Aim of the exercise: Present the lines of the records below as a numbered list, omitting any blank lines and leaving out the pictures.

Records for the task:

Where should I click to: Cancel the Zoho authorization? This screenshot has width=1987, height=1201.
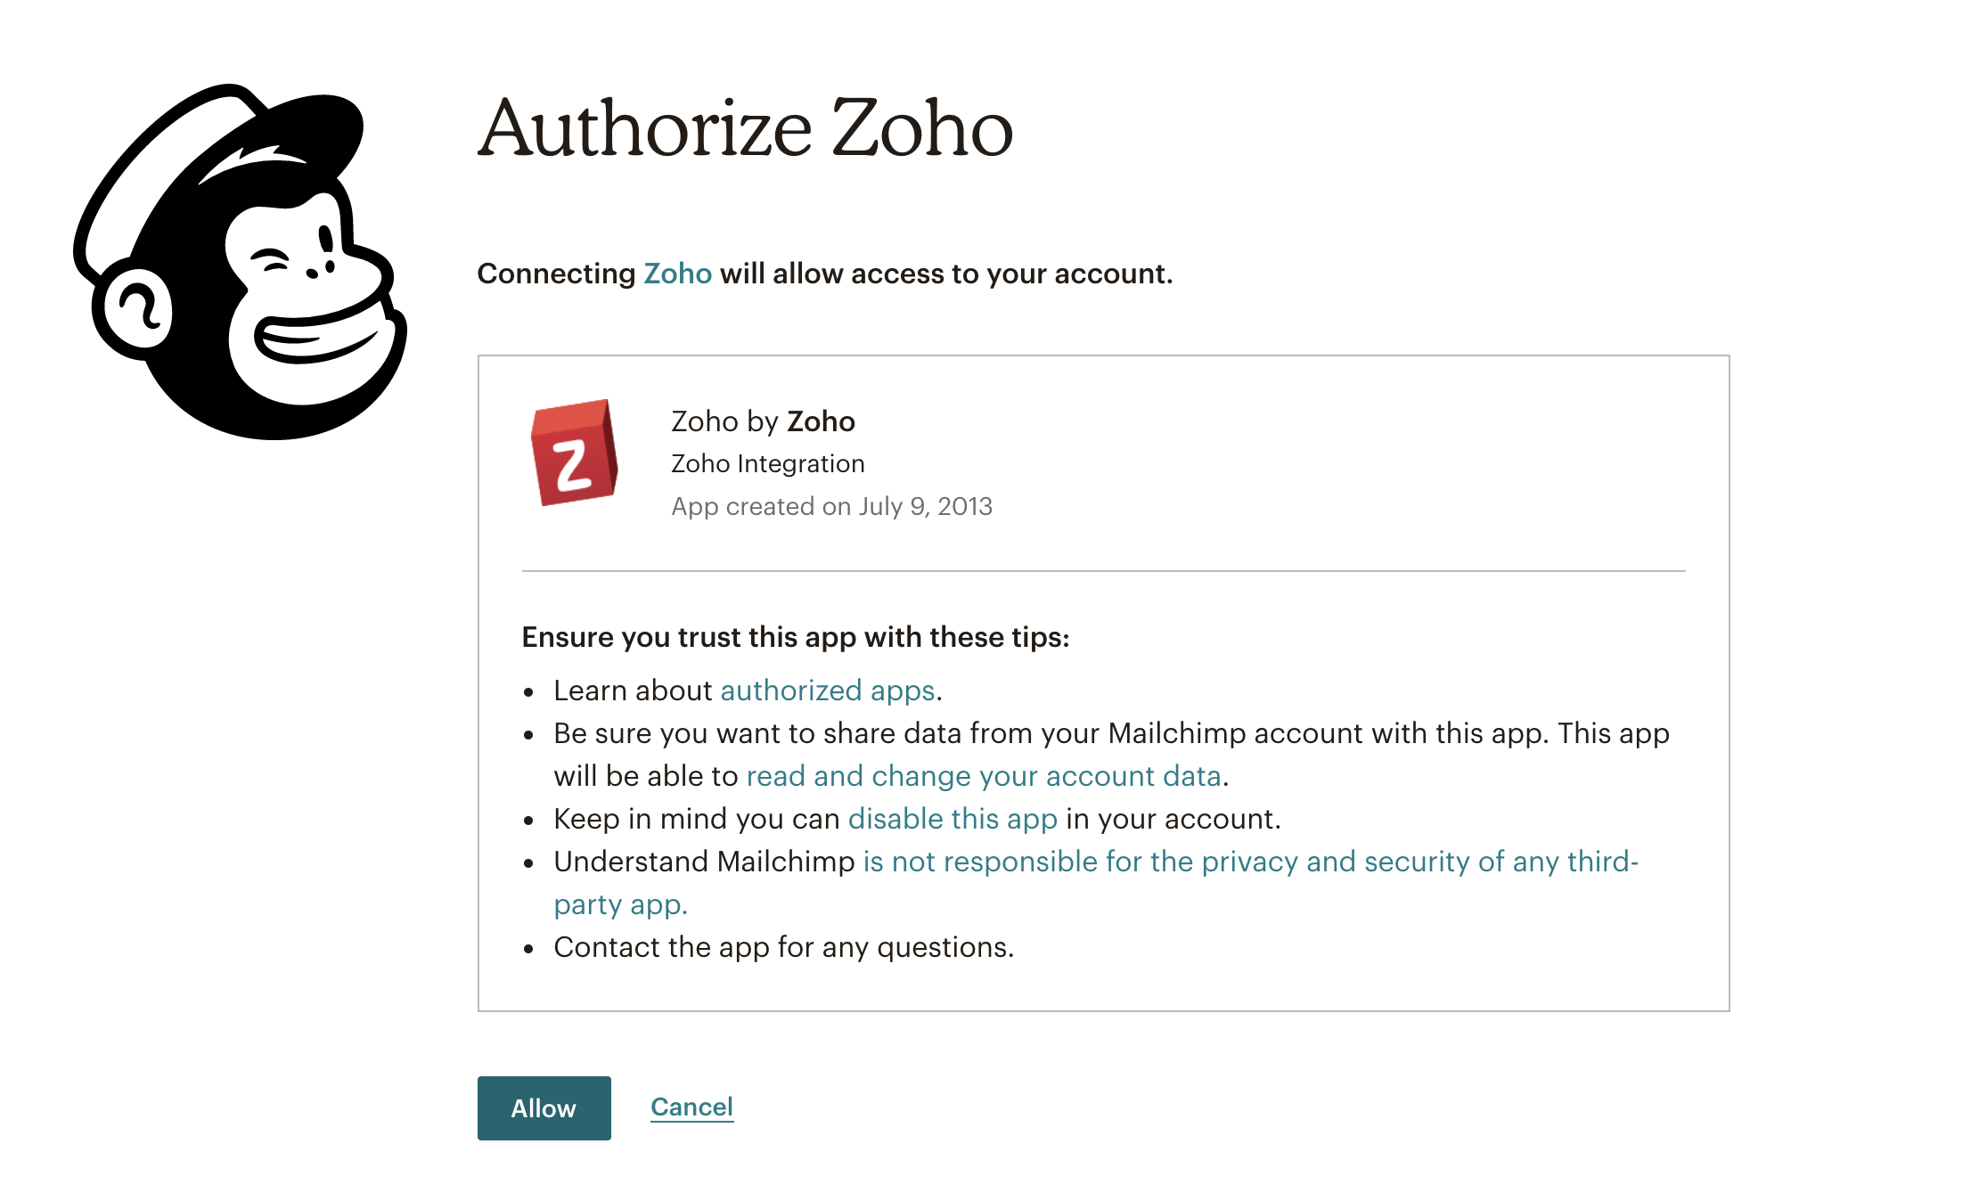pyautogui.click(x=691, y=1107)
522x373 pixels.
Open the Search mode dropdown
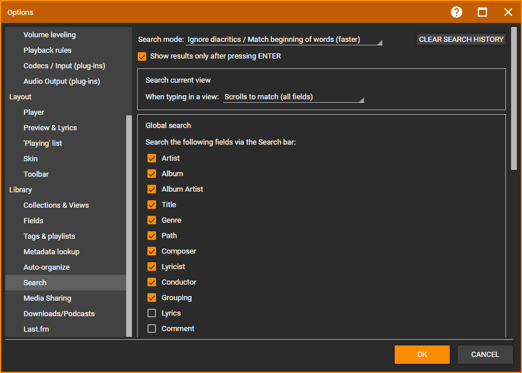click(285, 40)
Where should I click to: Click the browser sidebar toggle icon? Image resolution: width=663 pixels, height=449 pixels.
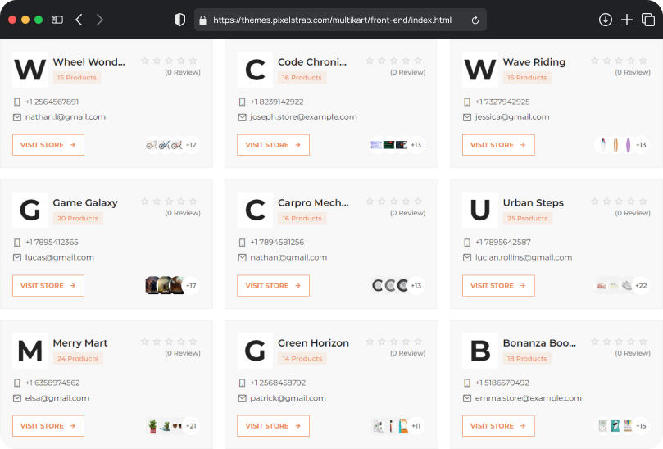coord(57,20)
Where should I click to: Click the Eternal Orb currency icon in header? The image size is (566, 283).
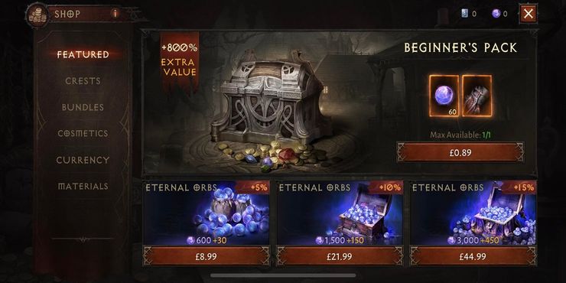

Result of the exercise:
1. Where should I click to: Cancel the Zoho authorization? This screenshot has width=1987, height=1201.
2. pyautogui.click(x=691, y=1107)
3. 522x373 pixels.
4. Open the Search mode dropdown
5. click(285, 40)
6. Where should I click to: Click the browser sidebar toggle icon? Image resolution: width=663 pixels, height=449 pixels.
7. coord(57,20)
8. Where should I click to: Click the Eternal Orb currency icon in header? The image size is (566, 283).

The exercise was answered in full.